What to work on
Convert every line of the listing below into a JSON list of strings, one string per line, leaving out blank lines.

══════

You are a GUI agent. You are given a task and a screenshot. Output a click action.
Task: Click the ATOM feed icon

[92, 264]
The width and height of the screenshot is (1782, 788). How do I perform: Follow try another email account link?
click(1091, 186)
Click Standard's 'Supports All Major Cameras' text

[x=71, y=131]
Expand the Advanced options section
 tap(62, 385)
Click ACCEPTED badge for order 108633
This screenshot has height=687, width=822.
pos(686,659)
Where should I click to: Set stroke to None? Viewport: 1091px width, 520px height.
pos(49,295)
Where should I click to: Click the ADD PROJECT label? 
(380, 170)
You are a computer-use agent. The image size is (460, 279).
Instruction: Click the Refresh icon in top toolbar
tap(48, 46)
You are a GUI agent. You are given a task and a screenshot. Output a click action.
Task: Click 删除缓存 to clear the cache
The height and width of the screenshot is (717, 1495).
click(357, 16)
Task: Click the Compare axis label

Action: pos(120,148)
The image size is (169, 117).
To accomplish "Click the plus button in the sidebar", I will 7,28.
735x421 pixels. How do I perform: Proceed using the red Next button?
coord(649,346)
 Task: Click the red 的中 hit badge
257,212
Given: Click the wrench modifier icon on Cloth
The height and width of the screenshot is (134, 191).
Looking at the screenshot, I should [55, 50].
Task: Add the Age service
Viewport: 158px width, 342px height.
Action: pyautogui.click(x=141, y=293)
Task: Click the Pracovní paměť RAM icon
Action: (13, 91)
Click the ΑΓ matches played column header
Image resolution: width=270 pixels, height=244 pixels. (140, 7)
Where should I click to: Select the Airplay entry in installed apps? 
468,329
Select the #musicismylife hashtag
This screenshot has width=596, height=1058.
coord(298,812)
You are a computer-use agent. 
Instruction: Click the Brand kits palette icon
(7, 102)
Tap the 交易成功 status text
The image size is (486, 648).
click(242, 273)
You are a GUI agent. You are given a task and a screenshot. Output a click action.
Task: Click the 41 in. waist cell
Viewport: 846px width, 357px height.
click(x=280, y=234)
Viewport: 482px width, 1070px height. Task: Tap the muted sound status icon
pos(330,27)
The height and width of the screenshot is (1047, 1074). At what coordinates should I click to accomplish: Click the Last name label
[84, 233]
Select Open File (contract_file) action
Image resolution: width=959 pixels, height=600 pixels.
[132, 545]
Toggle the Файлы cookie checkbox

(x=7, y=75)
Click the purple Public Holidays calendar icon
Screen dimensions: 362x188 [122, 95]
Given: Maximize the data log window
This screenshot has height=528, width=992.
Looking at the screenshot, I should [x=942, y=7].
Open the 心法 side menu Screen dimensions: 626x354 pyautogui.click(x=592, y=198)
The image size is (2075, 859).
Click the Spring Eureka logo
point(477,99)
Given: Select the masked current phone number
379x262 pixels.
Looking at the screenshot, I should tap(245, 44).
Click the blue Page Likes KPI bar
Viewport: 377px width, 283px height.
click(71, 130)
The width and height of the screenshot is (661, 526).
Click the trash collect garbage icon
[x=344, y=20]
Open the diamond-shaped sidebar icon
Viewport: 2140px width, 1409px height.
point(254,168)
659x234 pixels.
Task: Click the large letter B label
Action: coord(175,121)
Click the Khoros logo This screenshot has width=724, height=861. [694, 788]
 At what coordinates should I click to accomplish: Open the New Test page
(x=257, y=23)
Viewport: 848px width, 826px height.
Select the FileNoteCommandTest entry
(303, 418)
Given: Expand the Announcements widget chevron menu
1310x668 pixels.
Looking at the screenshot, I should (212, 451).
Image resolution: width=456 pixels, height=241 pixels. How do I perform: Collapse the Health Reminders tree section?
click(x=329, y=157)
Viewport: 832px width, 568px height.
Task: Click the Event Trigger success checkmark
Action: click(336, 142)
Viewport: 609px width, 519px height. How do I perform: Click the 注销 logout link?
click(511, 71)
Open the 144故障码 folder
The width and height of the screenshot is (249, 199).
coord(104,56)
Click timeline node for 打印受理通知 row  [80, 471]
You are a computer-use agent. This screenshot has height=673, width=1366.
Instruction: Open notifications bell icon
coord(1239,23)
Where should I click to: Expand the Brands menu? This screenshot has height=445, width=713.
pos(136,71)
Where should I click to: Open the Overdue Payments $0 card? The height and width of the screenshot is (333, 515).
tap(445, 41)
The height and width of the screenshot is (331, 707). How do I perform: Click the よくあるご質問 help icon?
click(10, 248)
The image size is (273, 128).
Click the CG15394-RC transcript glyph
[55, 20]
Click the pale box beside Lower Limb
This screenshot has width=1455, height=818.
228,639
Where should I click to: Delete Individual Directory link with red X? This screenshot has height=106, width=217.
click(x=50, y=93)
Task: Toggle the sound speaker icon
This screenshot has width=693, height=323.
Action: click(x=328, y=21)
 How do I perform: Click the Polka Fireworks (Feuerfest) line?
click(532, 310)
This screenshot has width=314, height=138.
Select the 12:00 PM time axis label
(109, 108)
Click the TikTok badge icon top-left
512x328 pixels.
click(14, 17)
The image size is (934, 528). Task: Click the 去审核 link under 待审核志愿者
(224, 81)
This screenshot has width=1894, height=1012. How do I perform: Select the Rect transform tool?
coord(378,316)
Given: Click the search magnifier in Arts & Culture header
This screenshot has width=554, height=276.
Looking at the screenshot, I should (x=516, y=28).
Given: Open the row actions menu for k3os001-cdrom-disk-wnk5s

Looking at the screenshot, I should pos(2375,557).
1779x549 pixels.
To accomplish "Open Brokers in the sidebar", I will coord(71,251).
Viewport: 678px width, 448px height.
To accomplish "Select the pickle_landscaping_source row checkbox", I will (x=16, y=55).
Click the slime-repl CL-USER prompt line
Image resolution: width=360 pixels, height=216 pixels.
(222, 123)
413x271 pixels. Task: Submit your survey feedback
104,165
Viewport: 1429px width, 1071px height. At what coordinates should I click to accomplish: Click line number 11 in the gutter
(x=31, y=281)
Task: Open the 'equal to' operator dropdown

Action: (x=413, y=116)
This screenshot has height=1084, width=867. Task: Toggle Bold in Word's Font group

══════

Written reply
[
  "You are a GUI agent. You are given a task and a screenshot. Output a click action.",
  "Task: Click the ATOM feed icon",
  "[92, 264]",
  "The width and height of the screenshot is (1782, 788). How do I perform: Follow try another email account link?",
  "click(1091, 186)",
  "Click Standard's 'Supports All Major Cameras' text",
  "[x=71, y=131]",
  "Expand the Advanced options section",
  " tap(62, 385)",
  "Click ACCEPTED badge for order 108633",
  "This screenshot has height=687, width=822.",
  "pos(686,659)",
  "Where should I click to: Set stroke to None? Viewport: 1091px width, 520px height.",
  "pos(49,295)",
  "Where should I click to: Click the ADD PROJECT label? ",
  "(380, 170)",
  "You are a computer-use agent. The image size is (460, 279).",
  "Instruction: Click the Refresh icon in top toolbar",
  "tap(48, 46)",
  "You are a GUI agent. You are given a task and a screenshot. Output a click action.",
  "Task: Click 删除缓存 to clear the cache",
  "The height and width of the screenshot is (717, 1495).",
  "click(357, 16)",
  "Task: Click the Compare axis label",
  "Action: pos(120,148)",
  "The image size is (169, 117).",
  "To accomplish \"Click the plus button in the sidebar\", I will 7,28.",
  "735x421 pixels. How do I perform: Proceed using the red Next button?",
  "coord(649,346)",
  " Task: Click the red 的中 hit badge",
  "257,212",
  "Given: Click the wrench modifier icon on Cloth",
  "The height and width of the screenshot is (134, 191).",
  "Looking at the screenshot, I should [55, 50].",
  "Task: Add the Age service",
  "Viewport: 158px width, 342px height.",
  "Action: pyautogui.click(x=141, y=293)",
  "Task: Click the Pracovní paměť RAM icon",
  "Action: (13, 91)",
  "Click the ΑΓ matches played column header",
  "Image resolution: width=270 pixels, height=244 pixels. (140, 7)",
  "Where should I click to: Select the Airplay entry in installed apps? ",
  "468,329",
  "Select the #musicismylife hashtag",
  "This screenshot has width=596, height=1058.",
  "coord(298,812)",
  "You are a computer-use agent. ",
  "Instruction: Click the Brand kits palette icon",
  "(7, 102)",
  "Tap the 交易成功 status text",
  "The image size is (486, 648).",
  "click(242, 273)",
  "You are a GUI agent. You are given a task and a screenshot. Output a click action.",
  "Task: Click the 41 in. waist cell",
  "Viewport: 846px width, 357px height.",
  "click(x=280, y=234)",
  "Viewport: 482px width, 1070px height. Task: Tap the muted sound status icon",
  "pos(330,27)",
  "The height and width of the screenshot is (1047, 1074). At what coordinates should I click to accomplish: Click the Last name label",
  "[84, 233]",
  "Select Open File (contract_file) action",
  "Image resolution: width=959 pixels, height=600 pixels.",
  "[132, 545]",
  "Toggle the Файлы cookie checkbox",
  "(x=7, y=75)",
  "Click the purple Public Holidays calendar icon",
  "Screen dimensions: 362x188 [122, 95]",
  "Given: Maximize the data log window",
  "This screenshot has height=528, width=992.",
  "Looking at the screenshot, I should [x=942, y=7].",
  "Open the 心法 side menu Screen dimensions: 626x354 pyautogui.click(x=592, y=198)",
  "The image size is (2075, 859).",
  "Click the Spring Eureka logo",
  "point(477,99)",
  "Given: Select the masked current phone number",
  "379x262 pixels.",
  "Looking at the screenshot, I should tap(245, 44).",
  "Click the blue Page Likes KPI bar",
  "Viewport: 377px width, 283px height.",
  "click(71, 130)",
  "The width and height of the screenshot is (661, 526).",
  "Click the trash collect garbage icon",
  "[x=344, y=20]",
  "Open the diamond-shaped sidebar icon",
  "Viewport: 2140px width, 1409px height.",
  "point(254,168)",
  "659x234 pixels.",
  "Task: Click the large letter B label",
  "Action: coord(175,121)",
  "Click the Khoros logo This screenshot has width=724, height=861. [694, 788]",
  " At what coordinates should I click to accomplish: Open the New Test page",
  "(x=257, y=23)",
  "Viewport: 848px width, 826px height.",
  "Select the FileNoteCommandTest entry",
  "(303, 418)",
  "Given: Expand the Announcements widget chevron menu",
  "1310x668 pixels.",
  "Looking at the screenshot, I should (212, 451).",
  "Image resolution: width=456 pixels, height=241 pixels. How do I perform: Collapse the Health Reminders tree section?",
  "click(x=329, y=157)",
  "Viewport: 832px width, 568px height.",
  "Task: Click the Event Trigger success checkmark",
  "Action: click(336, 142)",
  "Viewport: 609px width, 519px height. How do I perform: Click the 注销 logout link?",
  "click(511, 71)",
  "Open the 144故障码 folder",
  "The width and height of the screenshot is (249, 199).",
  "coord(104,56)",
  "Click timeline node for 打印受理通知 row  [80, 471]",
  "You are a computer-use agent. This screenshot has height=673, width=1366.",
  "Instruction: Open notifications bell icon",
  "coord(1239,23)",
  "Where should I click to: Expand the Brands menu? This screenshot has height=445, width=713.",
  "pos(136,71)",
  "Where should I click to: Open the Overdue Payments $0 card? The height and width of the screenshot is (333, 515).",
  "tap(445, 41)",
  "The height and width of the screenshot is (331, 707). How do I perform: Click the よくあるご質問 help icon?",
  "click(10, 248)",
  "The image size is (273, 128).",
  "Click the CG15394-RC transcript glyph",
  "[55, 20]",
  "Click the pale box beside Lower Limb",
  "This screenshot has width=1455, height=818.",
  "228,639",
  "Where should I click to: Delete Individual Directory link with red X? This screenshot has height=106, width=217.",
  "click(x=50, y=93)",
  "Task: Toggle the sound speaker icon",
  "This screenshot has width=693, height=323.",
  "Action: click(x=328, y=21)",
  " How do I perform: Click the Polka Fireworks (Feuerfest) line?",
  "click(532, 310)",
  "This screenshot has width=314, height=138.",
  "Select the 12:00 PM time axis label",
  "(109, 108)",
  "Click the TikTok badge icon top-left",
  "512x328 pixels.",
  "click(14, 17)",
  "The image size is (934, 528). Task: Click the 去审核 link under 待审核志愿者",
  "(224, 81)",
  "This screenshot has width=1894, height=1012. How do I perform: Select the Rect transform tool?",
  "coord(378,316)",
  "Given: Click the search magnifier in Arts & Culture header",
  "This screenshot has width=554, height=276.",
  "Looking at the screenshot, I should (x=516, y=28).",
  "Given: Open the row actions menu for k3os001-cdrom-disk-wnk5s",
  "Looking at the screenshot, I should pos(2375,557).",
  "1779x549 pixels.",
  "To accomplish \"Open Brokers in the sidebar\", I will coord(71,251).",
  "Viewport: 678px width, 448px height.",
  "To accomplish \"Select the pickle_landscaping_source row checkbox\", I will (x=16, y=55).",
  "Click the slime-repl CL-USER prompt line",
  "Image resolution: width=360 pixels, height=216 pixels.",
  "(222, 123)",
  "413x271 pixels. Task: Submit your survey feedback",
  "104,165",
  "Viewport: 1429px width, 1071px height. At what coordinates should I click to accomplish: Click line number 11 in the gutter",
  "(x=31, y=281)",
  "Task: Open the 'equal to' operator dropdown",
  "Action: (x=413, y=116)",
  "This screenshot has height=1084, width=867. Task: Toggle Bold in Word's Font group"
]